Emergency Alert System (EAS):
Important official emergency information such as evacuation notification and shelter locations will be broadcast over all TV and radio stations statewide using the EAS. Should your power go out during an emergency such as a hurricane, it then becomes vitally important that each household have a battery operated radio and spare batteries on hand to receive emergency information. Newer hand-crank generators or solar powered radios are also a good option. EAS broadcasts for major coastal evacuations will be aired in conjunction with a three-minute sounding of all Outdoor Siren Warning Systems on O‘ahu.

Emergency and Community Information via Social Media/Online:
Like and Follow the Department of Emergency Management on Twitter at @Oahu_DEM and on Facebook at https://www.facebook.com/OahuDEM

Residents are also urged to follow Mayor Caldwell’s social media channels at: Twitter: @MayorKirkHNL; Facebook: facebook.com/MayorKirk; Instagram: instagram.com/mayorkirkhnl; and YouTube: youtube.com/MayorKirkHNL.

Emergency Email and Text Message Alerts:
O‘ahu residents are encouraged to sign-up to receive emergency email, cellphone text messages and push alerts from the City and County of Honolulu by downloading the free HNL.info app from the App Store or Google Play. You can also register online at https://hnl.info/alerts/login.php. HNL.info is also perfect for vacationers and out of town family or guests. Standard text messaging rates may apply depending on your wireless carrier and plan.

Preparing your home:
• Protect your property.

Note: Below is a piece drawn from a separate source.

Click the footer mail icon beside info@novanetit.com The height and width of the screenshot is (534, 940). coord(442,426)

Declutter drains and gutters. Consider hurricane shutters. Review insurance policies.
• Be prepared to bring loose, lightweight objects inside that could become projectiles in high winds (e.g., patio furniture, garbage cans); anchor objects that would be unsafe to bring inside (e.g., propane tanks); and trim or remove trees close enough to fall on the building.
• Be prepared to cover all of your home’s windows. Permanent storm shutters offer the best protection for windows. A second option is to board up windows with 5/8” exterior grade or marine plywood, cut to fit and ready to install.

Check insurance policies:
Remember that homeowners insurance alone will not cover hurricane damage.  You will need separate policies for hurricane as well as flood insurance to protect against damage from coastal flooding. You can buy flood insurance separately through the National Flood Insurance Program.  Make sure to check and know what your existing insurance policies will or will not cover.

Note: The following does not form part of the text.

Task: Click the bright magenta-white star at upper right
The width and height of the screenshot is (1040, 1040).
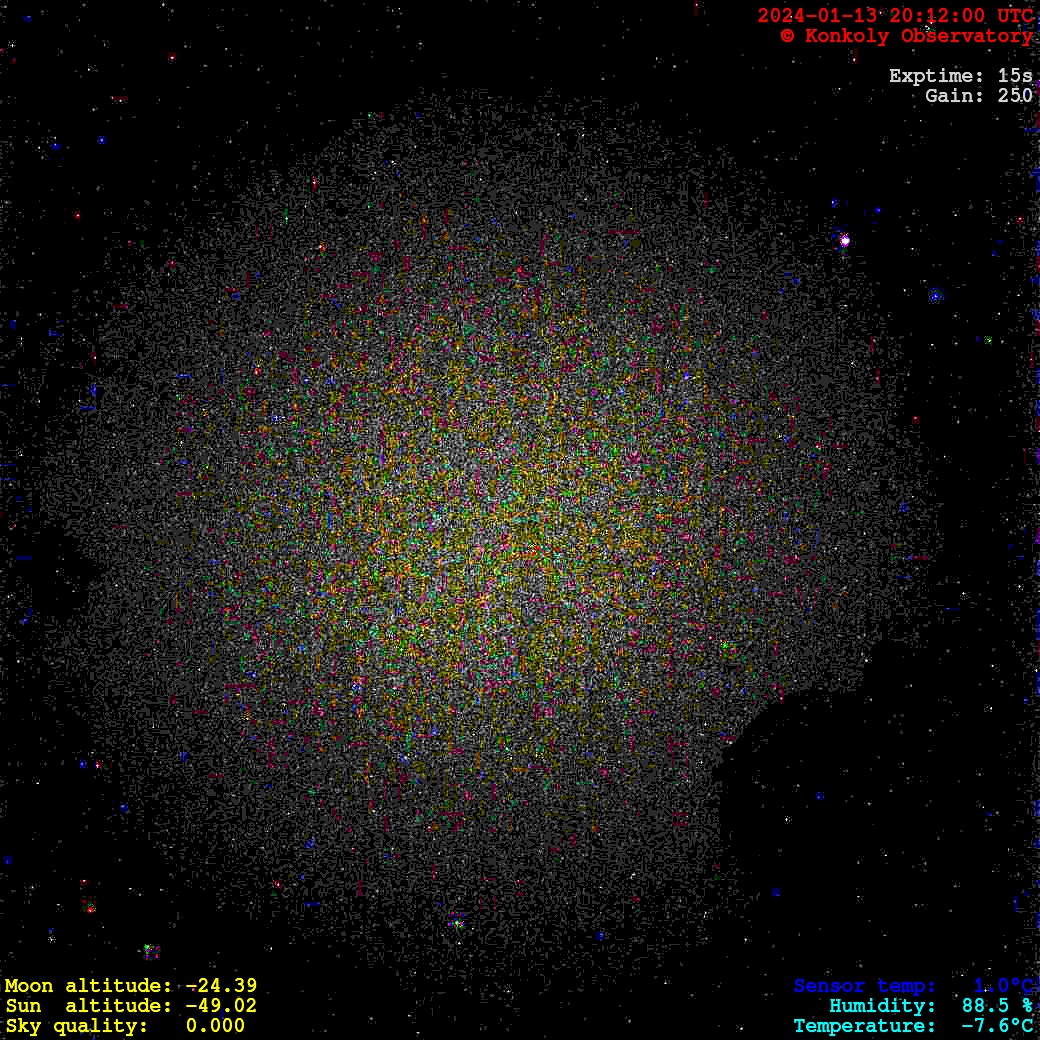Action: pyautogui.click(x=845, y=240)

Non-English Speakers and Disabled:
If you have a family member who does not speak English or a family member who, due to a disability cannot receive emergency information readily, we highly recommend forming a core group of family or friends who can assist with translations or providing important emergency information as well as assisting with disaster preparedness actions and if needed, evacuation

Hurricanes and Tropical Storms:
Once a storm system crosses the 140-degree west longitude mark, it enters the Central Pacific area and would be in “Hawaiian” waters. Carefully monitor any hurricanes or tropical storms that develop or enter into Hawaiian waters until they safely pass our islands or dissipate.